# MATERIAL SUPPLIED:
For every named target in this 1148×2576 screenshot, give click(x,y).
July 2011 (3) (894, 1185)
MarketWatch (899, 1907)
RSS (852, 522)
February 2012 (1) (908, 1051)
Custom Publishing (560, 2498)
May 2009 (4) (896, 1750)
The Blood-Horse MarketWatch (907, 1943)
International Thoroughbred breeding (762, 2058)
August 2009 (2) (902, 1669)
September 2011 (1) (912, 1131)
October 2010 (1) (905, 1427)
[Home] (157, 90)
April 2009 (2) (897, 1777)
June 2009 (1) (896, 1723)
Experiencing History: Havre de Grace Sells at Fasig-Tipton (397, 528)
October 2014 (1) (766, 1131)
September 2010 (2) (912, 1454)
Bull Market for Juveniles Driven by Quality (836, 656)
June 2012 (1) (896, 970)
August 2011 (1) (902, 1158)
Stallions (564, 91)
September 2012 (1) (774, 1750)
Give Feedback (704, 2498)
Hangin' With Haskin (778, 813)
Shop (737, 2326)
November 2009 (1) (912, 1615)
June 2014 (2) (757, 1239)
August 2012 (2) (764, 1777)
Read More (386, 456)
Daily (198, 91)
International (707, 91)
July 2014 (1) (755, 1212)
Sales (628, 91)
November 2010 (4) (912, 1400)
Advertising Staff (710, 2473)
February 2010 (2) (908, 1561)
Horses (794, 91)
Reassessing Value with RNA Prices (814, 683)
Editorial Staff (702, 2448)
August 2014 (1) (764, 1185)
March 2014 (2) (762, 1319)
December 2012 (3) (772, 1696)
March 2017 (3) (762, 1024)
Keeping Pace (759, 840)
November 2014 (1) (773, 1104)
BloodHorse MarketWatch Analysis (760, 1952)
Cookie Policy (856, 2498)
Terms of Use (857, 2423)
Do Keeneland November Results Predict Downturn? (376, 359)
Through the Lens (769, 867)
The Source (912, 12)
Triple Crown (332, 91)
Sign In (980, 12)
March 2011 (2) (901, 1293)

# EXERCISE INSTRUCTIONS:
Only lines with the string "August" are wanted; please find each one in the listing and copy it.

# RESPONSE AREA:
August 2009 (2) (902, 1669)
August 2011 (1) (902, 1158)
August 2012 (2) (764, 1777)
August 2014 (1) (764, 1185)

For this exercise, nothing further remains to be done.